Peeters vindt locatie voor slib uit Zeescheldegebied
nieuwsJaarlijks slibben de Vlaamse bevaarbare rivieren op een natuurlijke manier aan. Het baggeren van rivieren is noodzakelijk voor een vlotte binnenvaart, maar ook voor het tegengaan van overstromingen en voor het saneren van de waterbodem. Geschikte bergingsplaatsen voor baggerspecie zijn schaars, niettegenstaande de grote nood. Totnogtoe heeft het gebrek aan geschikte bergingscapaciteit ertoe geleid dat de waterwegen in Vlaanderen sedert geruime tijd niet of nauwelijks uitgebaggerd worden, wat zorgt voor een historisch deficit en nu een inhaalbeweging noodzakelijk maakt.
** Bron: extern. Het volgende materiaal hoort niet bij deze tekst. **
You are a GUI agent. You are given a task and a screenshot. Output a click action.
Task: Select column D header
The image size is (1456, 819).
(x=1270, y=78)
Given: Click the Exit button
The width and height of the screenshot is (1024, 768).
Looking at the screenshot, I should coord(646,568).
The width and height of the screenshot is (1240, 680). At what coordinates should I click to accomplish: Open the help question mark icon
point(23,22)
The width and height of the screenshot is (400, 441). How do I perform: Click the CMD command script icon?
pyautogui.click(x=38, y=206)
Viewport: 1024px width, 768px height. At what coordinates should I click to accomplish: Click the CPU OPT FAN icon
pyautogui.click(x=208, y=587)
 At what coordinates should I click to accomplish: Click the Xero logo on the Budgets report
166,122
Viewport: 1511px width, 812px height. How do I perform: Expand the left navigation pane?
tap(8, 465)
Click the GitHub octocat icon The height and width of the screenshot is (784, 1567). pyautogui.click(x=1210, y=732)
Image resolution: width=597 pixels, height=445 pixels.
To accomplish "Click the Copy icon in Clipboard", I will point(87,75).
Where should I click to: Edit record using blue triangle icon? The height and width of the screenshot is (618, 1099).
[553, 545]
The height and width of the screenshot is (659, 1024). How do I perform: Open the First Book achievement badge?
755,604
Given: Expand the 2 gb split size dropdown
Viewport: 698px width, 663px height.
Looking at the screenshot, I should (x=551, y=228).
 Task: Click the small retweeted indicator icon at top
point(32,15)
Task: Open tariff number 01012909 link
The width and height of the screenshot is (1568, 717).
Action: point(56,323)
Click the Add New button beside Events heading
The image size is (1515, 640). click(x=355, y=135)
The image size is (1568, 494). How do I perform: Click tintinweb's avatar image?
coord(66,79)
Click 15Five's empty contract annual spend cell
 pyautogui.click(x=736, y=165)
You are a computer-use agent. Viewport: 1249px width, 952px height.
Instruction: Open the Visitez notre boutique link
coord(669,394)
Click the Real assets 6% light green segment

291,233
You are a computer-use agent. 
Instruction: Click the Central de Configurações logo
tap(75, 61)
Peeters pleit voor een geïntegreerde aanpak waarbij in eerste instantie aandacht wordt besteed aan preventie en recyclage. Bijzondere aandacht gaat daarbij naar erosiebestrijding als preventie om vooral landbouwgrond uit onze rivieren en kanalen te weren. De tweede piste is het hergebruik waar mogelijk van slib dat milieuhygiënisch in orde verklaard wordt.
Recentelijk zette Peeters de sinds 2002 lopende studieopdracht naar mogelijke locaties voor de slibstorten stop. In plaats daarvan wordt nu een overeenkomst afgesloten met de NV Argex over het gebruik van haar terrein langs de Schelde in Kruibeke en Zwijndrecht voor de berging van baggerspecie. "Hierdoor ontstaat een oplossing gedurende een periode van 10 à 15 jaar voor het uitvoeren van onderhoudsbaggerwerken en het wegwerken van de historische achterstand voor het niet-maritieme deel van de Zeeschelde, de Dijle en de Neten, het Zeekanaal Brussel-Schelde, het Kanaal Leuven-Dijle en de Dender", aldus Peeters.